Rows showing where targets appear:
%%

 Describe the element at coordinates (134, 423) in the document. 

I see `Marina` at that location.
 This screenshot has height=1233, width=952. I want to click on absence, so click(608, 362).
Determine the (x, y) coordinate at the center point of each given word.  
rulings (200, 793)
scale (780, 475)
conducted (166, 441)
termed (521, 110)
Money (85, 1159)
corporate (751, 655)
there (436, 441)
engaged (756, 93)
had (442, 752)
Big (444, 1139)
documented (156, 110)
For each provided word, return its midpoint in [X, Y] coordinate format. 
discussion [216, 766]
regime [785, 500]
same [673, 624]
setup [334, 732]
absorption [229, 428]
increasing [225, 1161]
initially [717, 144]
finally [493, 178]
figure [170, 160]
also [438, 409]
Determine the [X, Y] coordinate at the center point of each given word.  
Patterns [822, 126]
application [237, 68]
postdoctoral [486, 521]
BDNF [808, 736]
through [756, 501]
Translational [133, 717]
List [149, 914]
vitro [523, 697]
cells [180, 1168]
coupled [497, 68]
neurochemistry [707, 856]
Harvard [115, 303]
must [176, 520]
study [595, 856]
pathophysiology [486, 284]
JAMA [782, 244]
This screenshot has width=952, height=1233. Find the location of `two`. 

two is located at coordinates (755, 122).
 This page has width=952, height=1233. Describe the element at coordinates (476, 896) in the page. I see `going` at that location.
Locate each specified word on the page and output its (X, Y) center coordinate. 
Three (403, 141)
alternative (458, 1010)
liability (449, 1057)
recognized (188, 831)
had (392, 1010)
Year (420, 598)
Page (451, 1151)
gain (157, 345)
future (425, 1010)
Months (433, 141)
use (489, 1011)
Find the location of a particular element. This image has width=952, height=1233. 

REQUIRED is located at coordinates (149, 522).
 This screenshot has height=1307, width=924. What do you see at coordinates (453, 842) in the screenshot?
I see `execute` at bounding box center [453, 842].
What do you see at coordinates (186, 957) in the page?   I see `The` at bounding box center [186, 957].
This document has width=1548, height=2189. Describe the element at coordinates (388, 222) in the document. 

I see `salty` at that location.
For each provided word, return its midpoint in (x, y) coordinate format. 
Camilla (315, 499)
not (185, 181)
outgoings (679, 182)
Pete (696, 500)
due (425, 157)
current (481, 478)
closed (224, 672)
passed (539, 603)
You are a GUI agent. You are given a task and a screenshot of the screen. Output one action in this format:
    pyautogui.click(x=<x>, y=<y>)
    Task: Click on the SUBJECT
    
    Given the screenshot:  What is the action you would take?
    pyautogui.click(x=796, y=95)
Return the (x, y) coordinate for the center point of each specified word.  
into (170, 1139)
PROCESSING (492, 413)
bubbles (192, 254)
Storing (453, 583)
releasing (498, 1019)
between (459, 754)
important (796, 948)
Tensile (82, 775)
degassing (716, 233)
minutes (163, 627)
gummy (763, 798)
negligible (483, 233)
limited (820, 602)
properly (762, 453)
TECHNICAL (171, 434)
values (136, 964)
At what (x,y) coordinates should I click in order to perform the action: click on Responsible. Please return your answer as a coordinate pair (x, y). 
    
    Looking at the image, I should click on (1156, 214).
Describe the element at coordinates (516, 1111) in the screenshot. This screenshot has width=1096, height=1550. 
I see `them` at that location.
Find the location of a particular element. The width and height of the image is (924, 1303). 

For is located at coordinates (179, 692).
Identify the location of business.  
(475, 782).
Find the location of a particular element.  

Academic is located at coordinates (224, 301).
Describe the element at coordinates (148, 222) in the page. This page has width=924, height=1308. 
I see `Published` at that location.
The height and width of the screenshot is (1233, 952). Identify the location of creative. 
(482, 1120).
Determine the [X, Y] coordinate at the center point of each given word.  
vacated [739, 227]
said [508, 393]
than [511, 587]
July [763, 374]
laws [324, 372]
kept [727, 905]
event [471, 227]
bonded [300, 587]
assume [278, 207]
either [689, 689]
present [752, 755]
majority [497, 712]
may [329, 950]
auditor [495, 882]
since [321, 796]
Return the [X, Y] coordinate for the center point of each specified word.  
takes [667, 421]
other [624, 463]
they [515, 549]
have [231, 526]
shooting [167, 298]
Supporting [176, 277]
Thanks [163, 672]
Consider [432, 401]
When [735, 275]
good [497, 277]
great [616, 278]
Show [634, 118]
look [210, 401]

%%

Task prompt
Write out everything from the line containing "Supporting [176, 277]" down to the end of the entries again, keeping each word and multiplying both coordinates by 1.1, rounded to whole numbers with halves going up.

Correct output
Supporting [194, 305]
Thanks [179, 739]
Consider [475, 441]
When [809, 303]
good [547, 305]
great [678, 306]
Show [697, 130]
look [231, 441]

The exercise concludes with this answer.